Comme Nagisha Oshima, Koreada ou son maître Kyoshi Kuozawa, Hamaguchi cède donc aux sirènes de la production internationale. Ce genre d’entreprise peut parfois toucher au piège, surtout lorsque les cinéastes tentent de transplanter leur cinéma habituel dans un autre lieu, une autre langue, et produisent ainsi un objet parfois embarrassant. Hamaguchi contourne un peu le problème en situant son intrigue entre le Japon et la France, sur le rapport très intense entre deux femmes, une artiste japonaise et la directrice d’une maison de retraite expérimentale conçue pour tester de nouvelles méthodes basées sur la bienveillance. Cette ode à une approche humaine, perturbée par l’arrivée de la vie et de la maladie, se concentre sur de longues scènes de dialogue où les deux femmes exposent leurs visions du monde et se séduisent ainsi l’une l’autre. La force du long métrage réside d’abord dans l’étrangeté du regard que conserve Hamaguchi sur la société française.
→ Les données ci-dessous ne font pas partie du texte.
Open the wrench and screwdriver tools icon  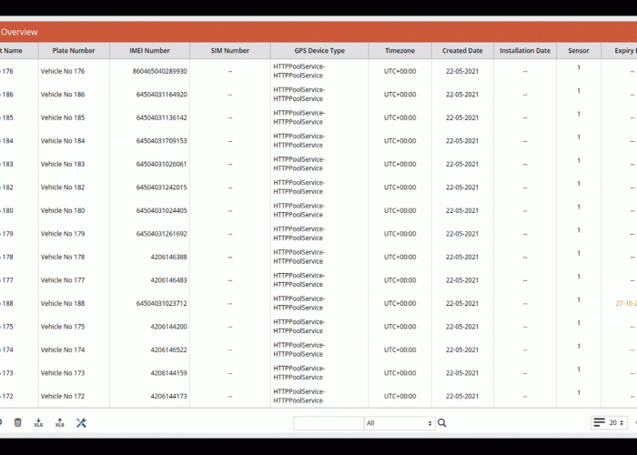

Le film s’inscrit dans une sorte de radicalité de la parole et du regard mélangé, l’un n’allant pas sans l’autre. Les longs tunnels dialogués sont autant des espaces de discussions que certains trouveront naïves, qu’une découverte portée sur un être. Derrière la charge politique pas toujours légère du récit, l’enjeu profond de l’œuvre réside peut-être là : regarder à nouveau l’autre, principe fondateur de la philosophie de l’héroïne et du lieu qu’elle a créé. Se souvenant peut-être de leçons du patron Renoir, Hamaguchi réussit le passage à l’international en faisant de la découverte de l’Autre son point cardinal.
Pierre-Simon Gutman
All of a sudden. Film franco-japonais de Ryūsuke Hamaguchi (2026), avec Virginie Efira, Tao Okomato, Gabriel Dahmani. 3h15.